→ EJERCICIOS
a: Resume en dos oraciones el texto sobre los mitos aztecas y japoneses de la creación.
b: Escribe unas frases que prosigan el texto sobre los mitos de la creación a partir de su última oración.

→ TEXTO SELECCIONADO
De uno de los mitos aztecas de la creación:
El dios Tonacatecuhtli y la diosa Tonacacihuatl, tuvieron cuatro hijos. Tezcatlipoca el rojo, Tezcatlipoca el negro, Quetzalcoatl, y Huitzilopochtli. Pasado cierto tiempo los cuatro hermanos se reunieron y eligieron a Quetzacoatl y a Huitzilopchtli como jefes, y bajo sus ordenes fueron hechos el fuego y el sol. También fueron concebidos el primer hombre, Oxomoco, y su mujer, Cipactónal.
A continuación fueron establecidos los trescientos sesenta días del año (ver recuadro), y los dieciocho meses en que están agrupados. Asimismo crearon los infiernos, los cielos y los mares, en ese orden.
Entonces Quetzacoatl y Tezcatlipoca (no está claro cual de los dos) se convirtieron en serpientes y capturaron a la diosa del cielo que caminaba sobre las aguas. Uno de ellos la agarró por las manos y el otro por los pies y tiraron hasta que la partieron por la mitad. Una parte de ella regreso a los cielos, pero con la otra fueron hechas las tierras.
Los otros dioses se enfurecieron y para consolar a la desdichada diosa hicieron que de sus cabellos salieran arboles, de su piel hierbas y flores, de sus ojos hicieron pozos y cavernas, de su boca nacieron los ríos, y de sus hombros, las montañas.
Del mito japones de la creación:
Al principio era el caos. De este surgieron los mares y el cielo, y también los primeros dioses, entre los que se contaban el señor Izanagi y la dama Izanami. Ambos removieron las aguas con una lanza sagrada, de la cual cayeron granos de sal que formaron la isla Ongoro, la primera tierra. Allí construyeron un pilar, y tras dar vueltas alrededor de él, yacieron juntos. Como consecuencia, Izanami dio a luz dos hijos enfermos que fueron arrojados al océano en botes de caña.
Los dioses lo intentaron por segunda vez y esta vez surgieron de ellos las ocho grandes islas del Japón. Izanagi e Izanami tuvieron muchos otros descendientes divinos, pero finalmente la diosa falleció en uno de esos partos. Izanagi fue a buscarla al país de los muertos, pero ella había comido de los frutos de aquella tierra maldita y se había vuelto fea. El dios renegó de ella y huyó.
Fue necesario entonces que Izanagi se purificara, sumergiéndose desnudo en las aguas. Entonces, de sus ropajes y de distintas partes de su cuerpo surgieron nuevos dioses. Los más importantes de entre ellos fueron Amaterasu (diosa del sol), Tsukiyomi (dios de la luna), y Susano-o (dios de los vientos y la tormenta).

→ FRAGMENTO DEL LISTADO
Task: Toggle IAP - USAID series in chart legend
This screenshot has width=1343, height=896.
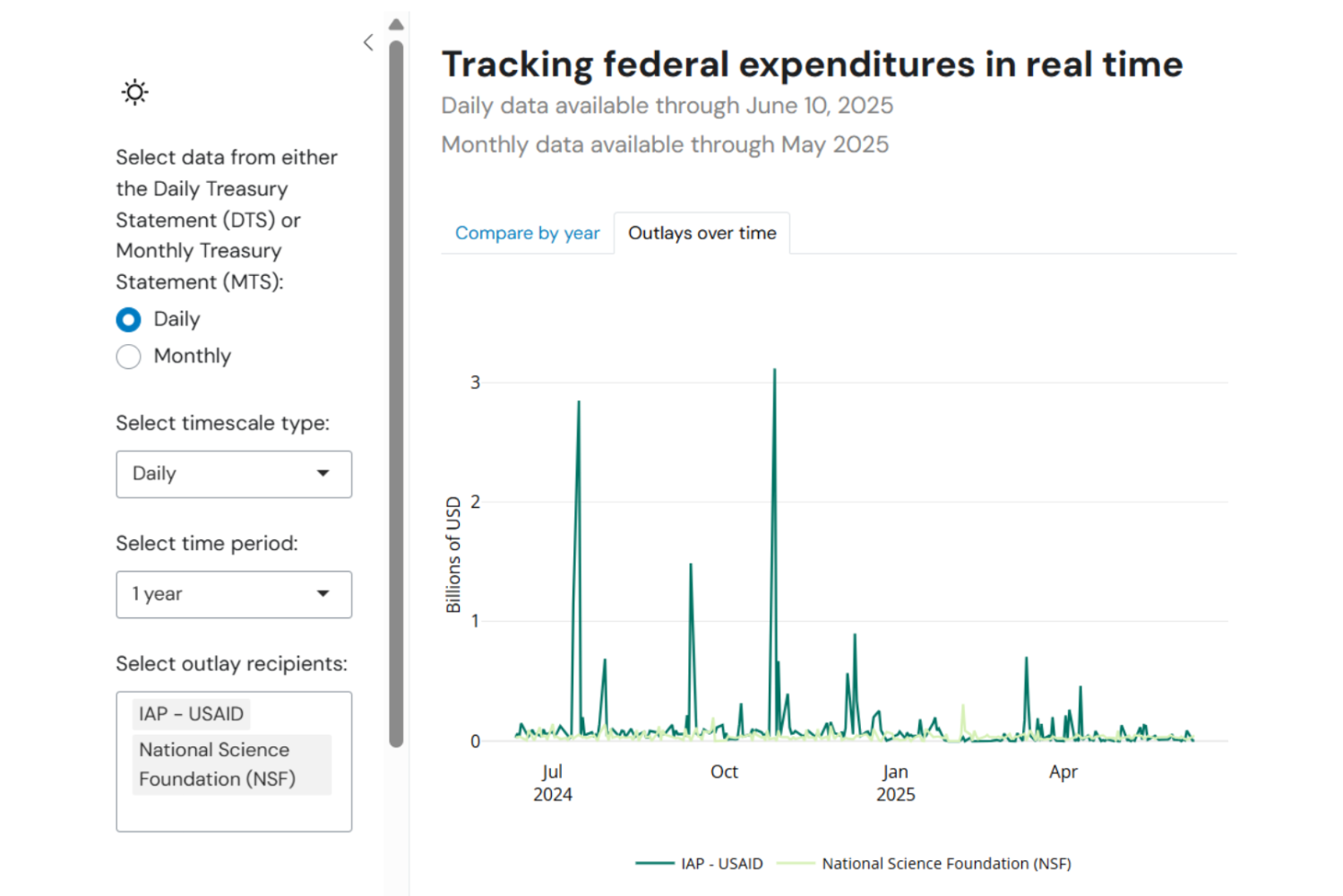Action: click(721, 864)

→ SOLUCIONES
a: En el mito azteca, los cuatro hijos de Tonacatecuhtli y Tonacacihuatl eligieron como jefes a Quetzalcoatl y Huitzilopochtli, bajo cuyas órdenes se hicieron el fuego, el sol, la primera pareja humana, los días y meses del año, los infiernos, los cielos y los mares, y las tierras se formaron con una mitad de la diosa del cielo, partida en dos. En el mito japonés, Izanagi e Izanami formaron la isla Ongoro y dieron origen a las ocho grandes islas del Japón, y tras la muerte de Izanami, la purificación de Izanagi hizo surgir nuevos dioses, entre ellos Amaterasu, Tsukiyomi y Susano-o.

b:
Del mito egipcio heliopolitano de la creación:
Al principio existía Nun, el mar primigenio, y sobre el descansaba Atum, el autocreado. Atum hizo surgir la primera colina, y sobre ella dio origen a la primera pareja de dioses; Shu (el aire) y Tefnut (la humedad). Ellos a su vez conciben a Nut (los cielos) y a Qeb (la tierra).
Nut y Qeb se casaron en contra de los designios de Shu, quien en castigo hizo que los cielos y las tierras se separaran. De esta forma Geb quedó abajo, acostado, y Nut, arriba, arqueada sobre su enamorado sostenida por el propio Shu. Y entre ambos amantes vendrían a habitar los hombres y demás criaturas.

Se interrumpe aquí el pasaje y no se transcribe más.